■ **YOUR OBJECTIVE**
Give a faithful, exact copy of all entries, minus the images.

■ **PROVIDED DATA**
□ □ □ □ □ □ □
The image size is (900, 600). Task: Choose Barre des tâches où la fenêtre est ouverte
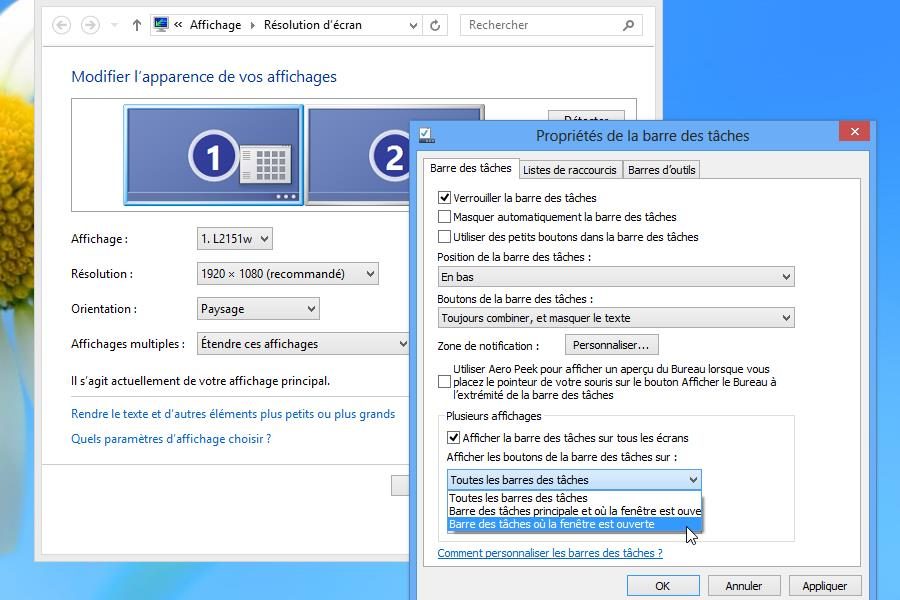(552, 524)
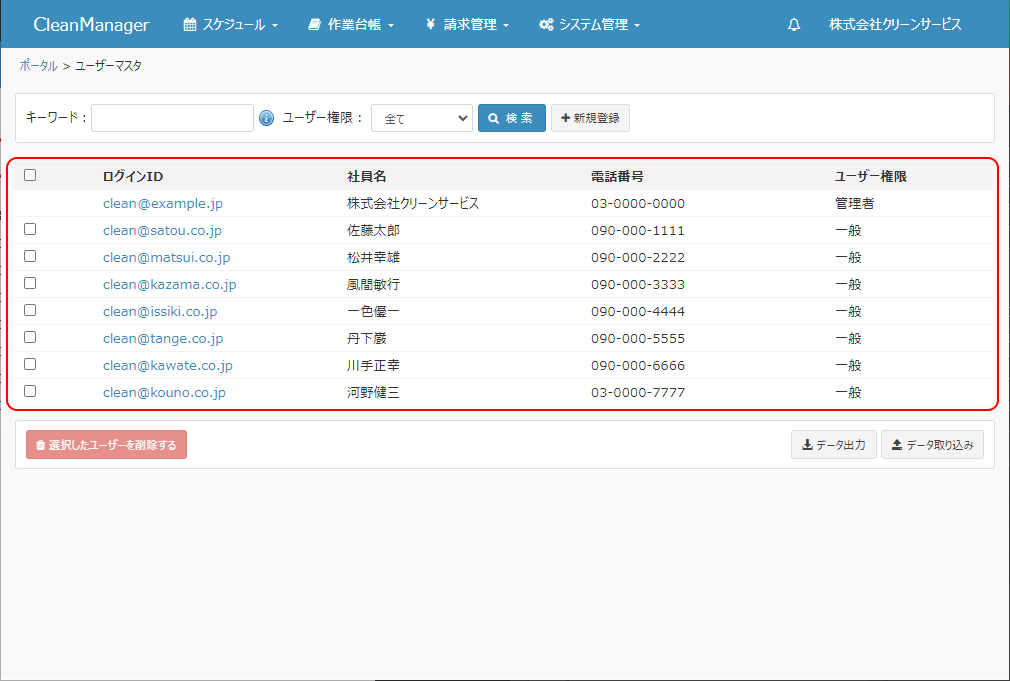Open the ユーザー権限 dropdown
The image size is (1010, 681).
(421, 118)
□ □ □ □ □ □ □
■ **ANSWER TO THE EXERCISE**
The image size is (900, 600). Task: Choose Barre des tâches où la fenêtre est ouverte
(552, 524)
Open the ユーザー権限 dropdown
The image size is (1010, 681).
(421, 118)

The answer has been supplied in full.